I realise that this would have been more useful to publish before the bank holiday weekend, because that's such a popular time to descend on the big blue and yellow boxes across the country, but I've spent the long weekend sanding, and filling, and painting, and tiling, and frankly by the evenings I've been so tired I was useless for anything. Last week though, I needed to rent a van to collect a sofa I won on eBay from North London, but since I didn’t need to arrive at Finsbury Park until 5pm, I thought I would combine it with a trip to IKEA.
I've planned the kitchen layout based on IKEAs cabinets, because they’re good quality for the price and they have such a wide selection of sizes. So the plan was to finalise the kitchen, buy the units, and pick up a few smaller items (laundry baskets, fabric, small kitchen and cleaning items etc.) that IKEA excels at.
While I was there I saw a couple with their little boy; the little boy was sat in the trolley seat, and wailed his way all the way through the Showroom (the bit with the mocked up rooms). He calmed down as they came out the end, but then they turning into the Market Hall, and he started off again as if to say “What fresh Hell is this?! I thought it was over!” That little boy embodied how a lot of people feel about IKEA, and it can be kind of overwhelming, but there are a few ways you can make it as painless as possible.
1. Know What You Don’t Need
The easiest way to avoid overwhelm is to know what you don’t even need to look at. I knew that I didn’t need anything from the living room, dining room or home office areas in the Showroom. Similarly in the Market Hall I knew there was nothing I needed from the kitchen equipment or garden areas (I have plenty of the former, and none of the latter). Just acknowledging that meant that I’d cut out half the shop before I’d stepped in the door.
Note here the word is “need.” No doubt you can probably find plenty things in IKEA you might want, but then you’ll be there for hours and spend hundreds.
2. Plan Ahead
IKEA has a facility on their website which allows you to save any of their products to a shopping list. I’ve been keeping lists by room name, and whenever I saw an item I liked I’d add it to the list.
So far, so normal. The clever bit is that you can select a list and your preferred store and the website will not only tell you availability, and where to find it in the self service warehouse. Then you can print it out to take with you.
I also used their kitchen planner plugin. I found it quite frustrating to use; the unit blocks didn’t always go where I wanted them, and I understand it works better on Windows than iOS. But it did give me a little head start when I sat down with the in-store Kitchen Experts.
3. Go Alone
The IKEA principal is go with your family and spend the whole day there. Personally I think it’s a whole lot less stressful if you fly solo. 1) because it means you’re not held up by other peoples aims for the trip (which will multiple the time spent in store) and 2) to ensure you don’t feel bad taking your time making decisions. Failing to recognise that is a recipe for a blazing row over a colander. IKEA hasn’t got the reputation as the place relationships go to die for nothing.
4. Don’t Shop Hungry
You don’t have to eat in their restaurant (although I did enjoy my poached salmon and vegetables with hollandaise) but you should definitely plan to eat before you start. Have a snack or two in your bag, and bottle of water too. You’re going to be on your feet and making choices for a few hours, and you can’t do either without some fuel. Trying this hungry or dehydrated is only going to make it harder.

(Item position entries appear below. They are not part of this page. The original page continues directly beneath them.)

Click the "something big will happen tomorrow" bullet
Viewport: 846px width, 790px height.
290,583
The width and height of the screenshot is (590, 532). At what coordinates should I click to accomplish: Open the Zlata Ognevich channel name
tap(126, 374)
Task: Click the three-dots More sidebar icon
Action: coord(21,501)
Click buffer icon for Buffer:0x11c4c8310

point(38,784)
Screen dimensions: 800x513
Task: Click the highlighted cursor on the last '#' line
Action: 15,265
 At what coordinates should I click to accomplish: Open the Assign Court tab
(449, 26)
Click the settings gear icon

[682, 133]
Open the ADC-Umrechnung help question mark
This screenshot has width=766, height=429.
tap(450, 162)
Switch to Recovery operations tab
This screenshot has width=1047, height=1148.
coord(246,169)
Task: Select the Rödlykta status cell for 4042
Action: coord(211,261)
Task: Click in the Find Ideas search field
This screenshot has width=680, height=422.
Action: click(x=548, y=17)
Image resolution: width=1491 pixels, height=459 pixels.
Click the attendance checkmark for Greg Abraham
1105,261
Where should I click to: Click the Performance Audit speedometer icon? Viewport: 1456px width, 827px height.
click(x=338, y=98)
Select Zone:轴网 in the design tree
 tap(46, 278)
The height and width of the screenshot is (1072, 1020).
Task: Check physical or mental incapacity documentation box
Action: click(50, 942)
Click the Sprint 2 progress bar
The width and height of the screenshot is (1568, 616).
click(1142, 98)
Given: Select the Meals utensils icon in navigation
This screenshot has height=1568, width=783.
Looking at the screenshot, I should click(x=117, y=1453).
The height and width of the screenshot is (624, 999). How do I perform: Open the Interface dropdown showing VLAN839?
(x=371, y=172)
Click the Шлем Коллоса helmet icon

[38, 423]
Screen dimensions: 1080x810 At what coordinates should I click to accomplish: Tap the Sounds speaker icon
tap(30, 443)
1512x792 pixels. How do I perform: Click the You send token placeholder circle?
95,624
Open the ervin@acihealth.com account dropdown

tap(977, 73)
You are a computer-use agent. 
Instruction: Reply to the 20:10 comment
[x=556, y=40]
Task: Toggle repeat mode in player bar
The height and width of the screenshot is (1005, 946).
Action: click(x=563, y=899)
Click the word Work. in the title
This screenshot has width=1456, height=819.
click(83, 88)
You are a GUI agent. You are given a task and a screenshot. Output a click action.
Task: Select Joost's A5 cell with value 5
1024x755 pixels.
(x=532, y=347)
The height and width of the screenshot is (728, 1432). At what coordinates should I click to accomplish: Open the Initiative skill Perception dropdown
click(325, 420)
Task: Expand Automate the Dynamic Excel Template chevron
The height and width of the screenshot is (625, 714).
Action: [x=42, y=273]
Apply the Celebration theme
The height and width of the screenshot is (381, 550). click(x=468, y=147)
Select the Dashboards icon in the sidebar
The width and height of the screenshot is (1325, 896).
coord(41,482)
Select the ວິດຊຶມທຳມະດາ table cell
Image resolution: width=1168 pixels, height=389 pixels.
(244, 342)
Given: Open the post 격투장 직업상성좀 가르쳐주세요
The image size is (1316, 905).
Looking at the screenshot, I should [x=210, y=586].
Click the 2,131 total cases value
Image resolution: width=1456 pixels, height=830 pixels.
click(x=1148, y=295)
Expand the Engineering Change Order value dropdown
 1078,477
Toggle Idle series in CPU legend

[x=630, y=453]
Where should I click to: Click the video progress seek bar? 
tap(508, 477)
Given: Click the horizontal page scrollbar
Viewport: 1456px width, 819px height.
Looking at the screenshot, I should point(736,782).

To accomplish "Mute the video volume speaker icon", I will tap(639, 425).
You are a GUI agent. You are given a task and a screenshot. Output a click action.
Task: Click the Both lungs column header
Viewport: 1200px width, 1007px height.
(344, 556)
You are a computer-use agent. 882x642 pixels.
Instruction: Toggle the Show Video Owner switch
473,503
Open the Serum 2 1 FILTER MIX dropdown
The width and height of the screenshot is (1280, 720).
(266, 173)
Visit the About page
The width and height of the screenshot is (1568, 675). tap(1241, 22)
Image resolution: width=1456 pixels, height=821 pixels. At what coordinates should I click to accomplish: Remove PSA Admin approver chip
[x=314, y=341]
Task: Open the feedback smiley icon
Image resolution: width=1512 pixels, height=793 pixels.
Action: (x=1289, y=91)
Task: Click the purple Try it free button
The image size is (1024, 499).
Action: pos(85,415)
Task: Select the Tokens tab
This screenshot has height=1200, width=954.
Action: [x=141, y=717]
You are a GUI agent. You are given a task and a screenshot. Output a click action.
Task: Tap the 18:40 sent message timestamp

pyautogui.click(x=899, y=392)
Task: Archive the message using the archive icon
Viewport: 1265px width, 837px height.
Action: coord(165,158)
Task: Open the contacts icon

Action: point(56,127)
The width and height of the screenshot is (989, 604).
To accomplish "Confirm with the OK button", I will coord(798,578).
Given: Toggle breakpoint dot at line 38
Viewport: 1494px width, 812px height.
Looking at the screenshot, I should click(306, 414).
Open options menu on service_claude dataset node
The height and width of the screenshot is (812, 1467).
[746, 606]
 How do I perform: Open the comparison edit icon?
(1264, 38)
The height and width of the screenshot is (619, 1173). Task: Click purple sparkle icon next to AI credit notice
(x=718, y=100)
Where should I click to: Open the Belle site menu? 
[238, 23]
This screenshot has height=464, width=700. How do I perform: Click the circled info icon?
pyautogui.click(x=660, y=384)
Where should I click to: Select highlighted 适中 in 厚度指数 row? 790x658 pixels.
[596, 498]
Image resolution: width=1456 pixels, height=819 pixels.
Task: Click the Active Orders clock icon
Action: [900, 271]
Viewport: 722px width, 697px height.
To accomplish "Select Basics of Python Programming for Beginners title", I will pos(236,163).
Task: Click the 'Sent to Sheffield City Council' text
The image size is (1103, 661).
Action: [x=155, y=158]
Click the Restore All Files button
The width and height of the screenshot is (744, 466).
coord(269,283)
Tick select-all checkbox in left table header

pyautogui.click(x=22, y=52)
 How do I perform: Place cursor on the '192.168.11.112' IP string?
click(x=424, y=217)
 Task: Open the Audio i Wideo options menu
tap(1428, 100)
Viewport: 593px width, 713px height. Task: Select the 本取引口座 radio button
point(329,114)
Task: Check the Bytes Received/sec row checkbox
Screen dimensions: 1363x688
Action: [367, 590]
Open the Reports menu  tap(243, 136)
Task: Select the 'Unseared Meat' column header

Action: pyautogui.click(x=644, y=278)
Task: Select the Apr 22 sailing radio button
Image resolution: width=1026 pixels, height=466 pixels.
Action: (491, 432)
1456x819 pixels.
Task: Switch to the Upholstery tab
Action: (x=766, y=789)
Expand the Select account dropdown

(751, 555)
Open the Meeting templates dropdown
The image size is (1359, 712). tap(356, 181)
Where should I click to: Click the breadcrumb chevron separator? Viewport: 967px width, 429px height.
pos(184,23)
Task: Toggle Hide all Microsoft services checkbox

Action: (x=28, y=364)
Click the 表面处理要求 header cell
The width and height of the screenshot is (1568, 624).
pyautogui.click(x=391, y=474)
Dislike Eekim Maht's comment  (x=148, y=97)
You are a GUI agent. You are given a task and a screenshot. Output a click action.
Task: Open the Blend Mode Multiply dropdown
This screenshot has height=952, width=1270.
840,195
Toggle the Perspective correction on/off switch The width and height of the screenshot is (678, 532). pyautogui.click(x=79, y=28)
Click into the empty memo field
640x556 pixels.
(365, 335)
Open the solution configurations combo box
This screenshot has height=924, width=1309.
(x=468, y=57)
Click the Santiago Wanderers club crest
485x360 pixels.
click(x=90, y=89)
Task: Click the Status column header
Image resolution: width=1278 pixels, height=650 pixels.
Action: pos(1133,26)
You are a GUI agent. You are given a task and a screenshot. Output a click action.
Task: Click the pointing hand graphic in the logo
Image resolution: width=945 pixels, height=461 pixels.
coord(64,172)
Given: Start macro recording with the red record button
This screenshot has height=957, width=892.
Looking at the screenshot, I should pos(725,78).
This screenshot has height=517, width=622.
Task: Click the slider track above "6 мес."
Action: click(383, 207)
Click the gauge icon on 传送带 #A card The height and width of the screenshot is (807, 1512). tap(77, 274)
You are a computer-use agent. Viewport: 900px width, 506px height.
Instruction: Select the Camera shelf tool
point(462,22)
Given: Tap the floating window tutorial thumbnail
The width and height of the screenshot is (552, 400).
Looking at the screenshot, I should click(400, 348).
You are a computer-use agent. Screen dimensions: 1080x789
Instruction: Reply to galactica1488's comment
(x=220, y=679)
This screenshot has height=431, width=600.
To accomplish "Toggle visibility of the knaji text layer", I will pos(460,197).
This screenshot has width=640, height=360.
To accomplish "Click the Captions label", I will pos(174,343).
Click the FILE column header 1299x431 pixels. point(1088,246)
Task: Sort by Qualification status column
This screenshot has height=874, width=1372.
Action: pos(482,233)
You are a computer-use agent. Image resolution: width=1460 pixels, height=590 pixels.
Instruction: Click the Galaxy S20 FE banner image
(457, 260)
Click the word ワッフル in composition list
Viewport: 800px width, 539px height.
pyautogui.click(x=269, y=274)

5. Have a Plan for Where Everything is Going to Go
If you’re buying a lot of stuff (like a kitchen for example!) think where you’re going to put it when you get home. I say this from hard experience; I didn’t plan this and now my very patient parents’ sitting room is filled with flatpack.
But having said all this I would add a bonus tip:
6. Do You Even Need To Go In the First Place?!!
IKEA do home delivery, you know, if you’re buying a lot of furniture my best recommendation is don’t leave the sofa and pay them to bring it to your door!